6. The famine causes the population to rebel and a civil war ensues.
7. The ruler loses the Mandate of Heaven.
8. The population decreases because of the violence.
9. China goes through a warring states period.
10. One state emerges victorious.
11. The state starts a new empire.
12. The empire gains the Mandate of Heaven.
collectivization
Horizontal collectivism stresses collective decision-making among relatively equal individuals, and is thus usually based on decentralization. Vertical collectivism is based on hierarchical structures of power and moral and cultural conformity, and is therefore based on centralization. Often part of communism, the opposite of individualism.
globalization
refers to the increasing global relationships of culture, people, and economic activity.

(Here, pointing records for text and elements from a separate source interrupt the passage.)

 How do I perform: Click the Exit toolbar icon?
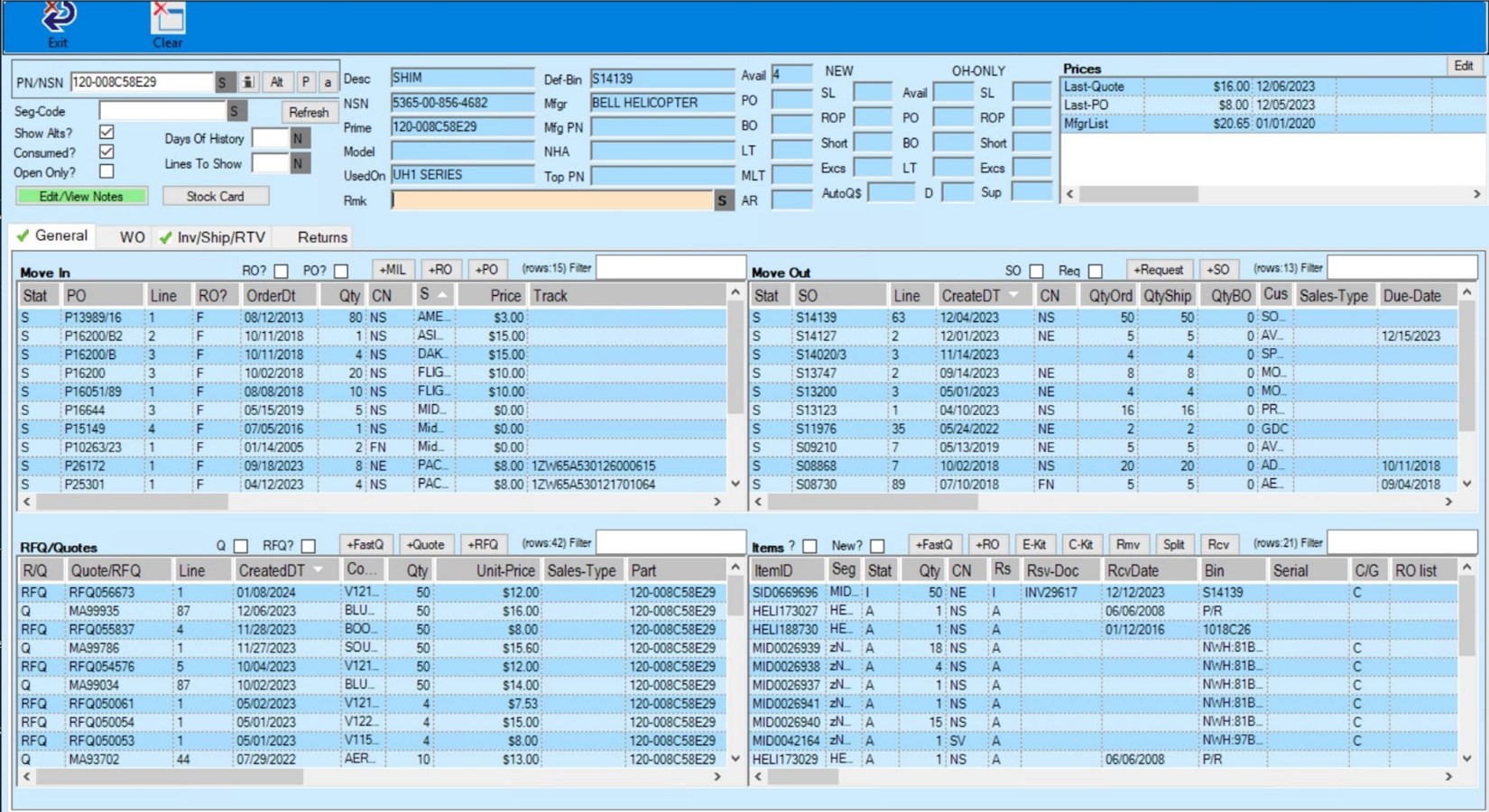click(x=57, y=18)
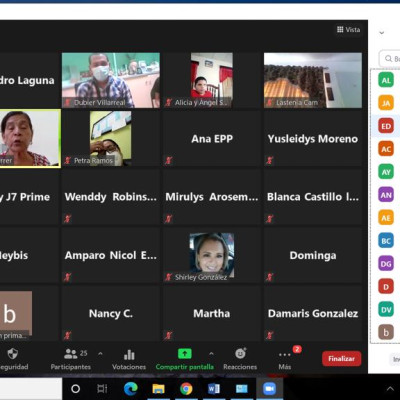Open Microsoft Edge from the taskbar
400x400 pixels.
pos(131,389)
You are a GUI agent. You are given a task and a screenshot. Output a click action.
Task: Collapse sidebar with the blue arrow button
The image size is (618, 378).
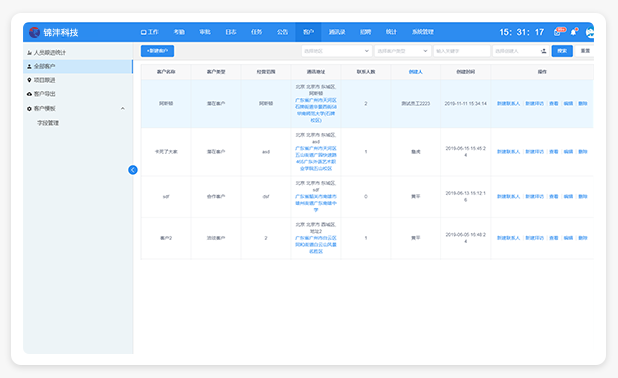133,170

It is generally used to refer to economic globalization: the global distribution of the production of goods and services, through reduction of barriers to international trade such as tariffs, export fees, and import quotas and the reduction of restrictions on the movement of capital and on investment.
modernization
refers to a model of an evolutionary transition from a 'pre-modern' or 'traditional' to a 'modern' society. The teleology of modernization is described in social evolutionism theories, existing as a template that has been generally followed by societies that have achieved modernity. Historians link modernization to the processes of urbanization and industrialization, as well as to the spread of education.
chronology
is the science of arranging events in their order of occurrence in time, such as the use of a timeline or sequence of events.
periodization
Most disciplines that attempt to talk fruitfully about the past find it helpful to break up what has happened in various ways, and to give these smaller units names. The names are valuable to the extent that they aid analysis and description. Periodization from the sciences includes the geologic Cretaceous or Jurassic periods, while examples from human history include the Zhou Dynasty, the Baroque Period, and the Harlem Renaissance.

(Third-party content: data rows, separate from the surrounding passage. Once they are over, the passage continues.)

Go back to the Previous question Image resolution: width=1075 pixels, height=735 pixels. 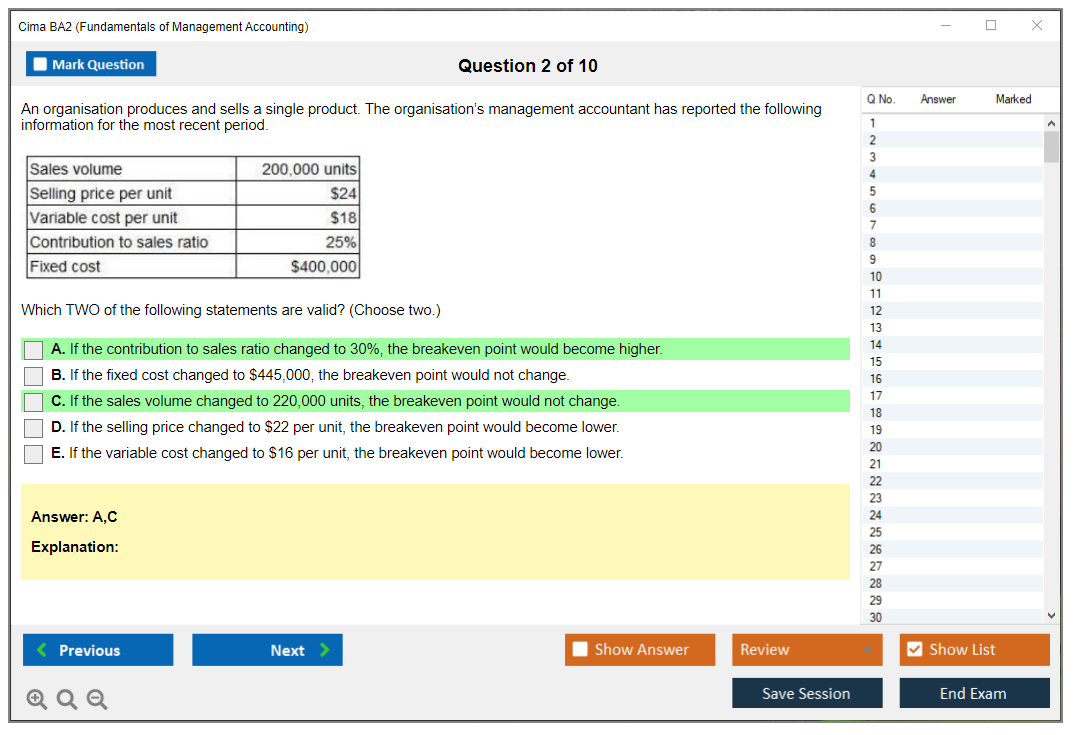[x=98, y=650]
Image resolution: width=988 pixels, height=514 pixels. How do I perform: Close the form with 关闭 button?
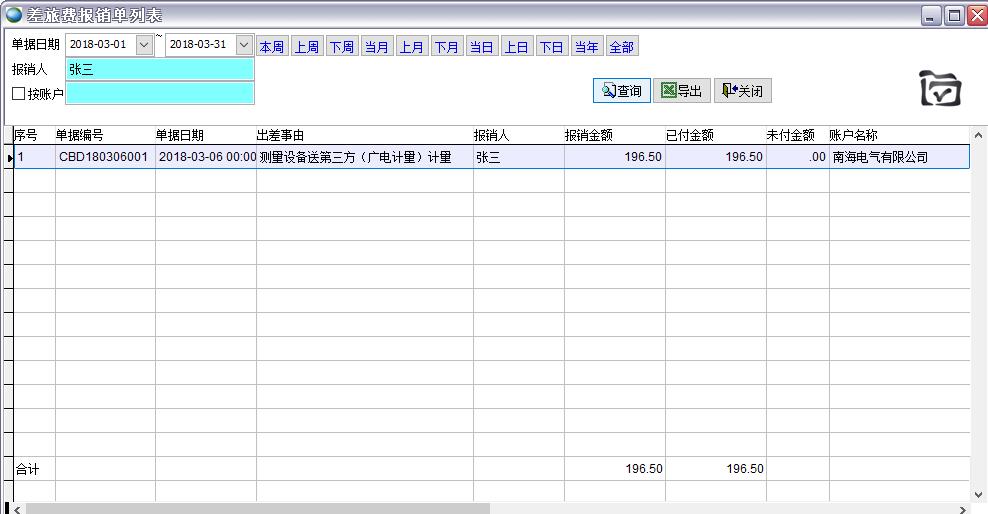[x=742, y=91]
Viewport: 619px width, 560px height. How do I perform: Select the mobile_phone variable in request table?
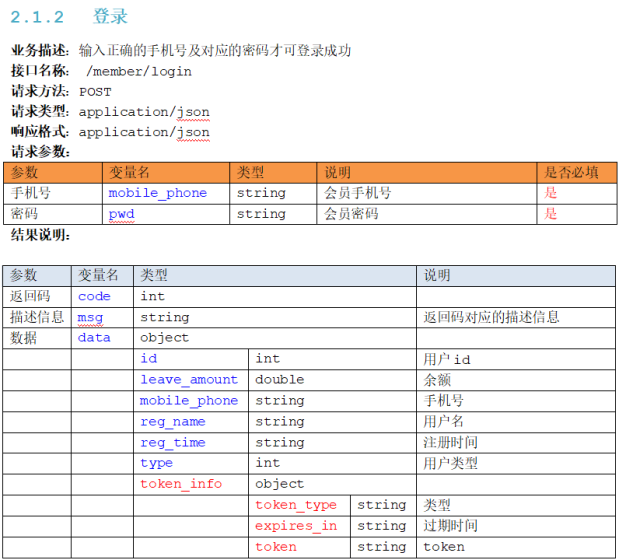(158, 193)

To the extent that history is continuous and ungeneralizable, all systems of periodization are more or less arbitrary. Yet without named periods, however clumsy or imprecise, past time would be nothing more than scattered events without a framework to help us understand them. Nations, cultures, families, and even individuals, each with their different remembered histories, are constantly engaged in imposing overlapping, often unsystematized, schemes of temporal periodization; periodizing labels are continually challenged and redefined. One historian may write a new history of the Renaissance in Europe; another may claim that there was no such thing as the European Renaissance.
Fredrick Jackson Turner's Frontier Thesis
Turner saw the land frontier was ending, since the U.S. Census of 1890 had officially stated that the American frontier had broken up. He sounded an alarming note, speculating as to what this meant for the continued dynamism of American society as the source of America's innovation and democratic ideals was disappearing.
Charles Beard's Interpretation of the US Constitution
He said there were two revolutions: one against Britain to obtain home rule, and the other to determine who should rule at home. Beard argued the Constitution was designed to reverse the radical democratic tendencies unleashed by the Revolution among the common people, especially farmers and debtors. In 1800, said Beard, the farmers and debtors, led by plantation slave owners, overthrew the capitalists and established Jeffersonian democracy.
Karl Marx's Interpretation of the European Industrialization
According to Karl Marx, industrialisation polarised society into the bourgeoisie (those who own the means of production, the factories and the land) and the much larger proletariat (the working class who actually perform the labour necessary to extract something valuable from the means of production). He saw the industrialisation process as the logical dialectical progression of feudal economic modes, necessary for the full development of capitalism, which he saw as in itself a necessary precursor to the development of socialism and eventually communism.